- [What the exercise asks]: Print, exactly and completely, the data that appears below.

- [Provided entries]:

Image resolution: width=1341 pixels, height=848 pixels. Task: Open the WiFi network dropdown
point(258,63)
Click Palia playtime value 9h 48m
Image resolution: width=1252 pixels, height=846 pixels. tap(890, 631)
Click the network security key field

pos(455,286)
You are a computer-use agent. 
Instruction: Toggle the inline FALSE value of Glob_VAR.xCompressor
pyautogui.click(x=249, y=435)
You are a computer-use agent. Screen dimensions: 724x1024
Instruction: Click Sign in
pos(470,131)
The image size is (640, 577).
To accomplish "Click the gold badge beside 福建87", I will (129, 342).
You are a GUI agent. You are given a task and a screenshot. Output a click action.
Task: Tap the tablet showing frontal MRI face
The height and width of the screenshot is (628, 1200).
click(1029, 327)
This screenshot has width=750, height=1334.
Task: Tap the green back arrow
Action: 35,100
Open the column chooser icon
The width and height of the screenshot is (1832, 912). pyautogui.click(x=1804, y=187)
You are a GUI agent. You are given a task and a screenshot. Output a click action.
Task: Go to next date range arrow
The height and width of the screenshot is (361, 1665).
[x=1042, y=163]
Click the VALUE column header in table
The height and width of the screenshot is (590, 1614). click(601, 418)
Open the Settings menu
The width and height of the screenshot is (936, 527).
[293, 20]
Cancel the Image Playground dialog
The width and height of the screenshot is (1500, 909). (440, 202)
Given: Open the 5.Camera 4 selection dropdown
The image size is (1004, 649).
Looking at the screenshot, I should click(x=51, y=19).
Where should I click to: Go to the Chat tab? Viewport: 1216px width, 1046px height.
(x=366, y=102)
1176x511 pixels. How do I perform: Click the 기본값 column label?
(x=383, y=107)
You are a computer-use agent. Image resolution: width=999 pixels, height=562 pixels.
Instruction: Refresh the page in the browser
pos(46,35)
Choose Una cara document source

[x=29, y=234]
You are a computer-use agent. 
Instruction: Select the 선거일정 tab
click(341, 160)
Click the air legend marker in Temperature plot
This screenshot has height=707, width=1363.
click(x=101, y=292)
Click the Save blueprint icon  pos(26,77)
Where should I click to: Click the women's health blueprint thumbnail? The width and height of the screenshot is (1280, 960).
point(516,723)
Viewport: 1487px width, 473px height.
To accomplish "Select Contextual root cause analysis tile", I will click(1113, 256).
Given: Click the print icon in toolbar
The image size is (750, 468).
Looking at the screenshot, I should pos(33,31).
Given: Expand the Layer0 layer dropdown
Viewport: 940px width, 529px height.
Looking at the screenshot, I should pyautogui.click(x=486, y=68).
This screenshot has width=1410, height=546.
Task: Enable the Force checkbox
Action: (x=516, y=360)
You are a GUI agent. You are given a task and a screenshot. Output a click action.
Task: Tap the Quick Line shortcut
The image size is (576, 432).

- [Result below]:
Image resolution: width=1341 pixels, height=848 pixels. Task: Open the WiFi network dropdown
point(258,63)
Click Palia playtime value 9h 48m
Image resolution: width=1252 pixels, height=846 pixels. tap(890, 631)
Click the network security key field

pos(455,286)
You are a computer-use agent. 
Instruction: Toggle the inline FALSE value of Glob_VAR.xCompressor
pyautogui.click(x=249, y=435)
You are a computer-use agent. Screen dimensions: 724x1024
Instruction: Click Sign in
pos(470,131)
The image size is (640, 577).
To accomplish "Click the gold badge beside 福建87", I will (129, 342).
You are a GUI agent. You are given a task and a screenshot. Output a click action.
Task: Tap the tablet showing frontal MRI face
The height and width of the screenshot is (628, 1200).
click(1029, 327)
This screenshot has width=750, height=1334.
Task: Tap the green back arrow
Action: 35,100
Open the column chooser icon
The width and height of the screenshot is (1832, 912). pyautogui.click(x=1804, y=187)
You are a GUI agent. You are given a task and a screenshot. Output a click action.
Task: Go to next date range arrow
The height and width of the screenshot is (361, 1665).
[x=1042, y=163]
Click the VALUE column header in table
The height and width of the screenshot is (590, 1614). click(601, 418)
Open the Settings menu
The width and height of the screenshot is (936, 527).
[293, 20]
Cancel the Image Playground dialog
The width and height of the screenshot is (1500, 909). (440, 202)
Given: Open the 5.Camera 4 selection dropdown
The image size is (1004, 649).
Looking at the screenshot, I should click(x=51, y=19).
Where should I click to: Go to the Chat tab? Viewport: 1216px width, 1046px height.
(x=366, y=102)
1176x511 pixels. How do I perform: Click the 기본값 column label?
(x=383, y=107)
You are a computer-use agent. Image resolution: width=999 pixels, height=562 pixels.
Instruction: Refresh the page in the browser
pos(46,35)
Choose Una cara document source

[x=29, y=234]
You are a computer-use agent. 
Instruction: Select the 선거일정 tab
click(341, 160)
Click the air legend marker in Temperature plot
This screenshot has height=707, width=1363.
click(x=101, y=292)
Click the Save blueprint icon  pos(26,77)
Where should I click to: Click the women's health blueprint thumbnail? The width and height of the screenshot is (1280, 960).
point(516,723)
Viewport: 1487px width, 473px height.
To accomplish "Select Contextual root cause analysis tile", I will click(1113, 256).
Given: Click the print icon in toolbar
The image size is (750, 468).
Looking at the screenshot, I should pos(33,31).
Given: Expand the Layer0 layer dropdown
Viewport: 940px width, 529px height.
Looking at the screenshot, I should pyautogui.click(x=486, y=68).
This screenshot has width=1410, height=546.
Task: Enable the Force checkbox
Action: (x=516, y=360)
You are a GUI agent. You are given a task and a screenshot. Output a click action.
Task: Tap the Quick Line shortcut
The image size is (576, 432).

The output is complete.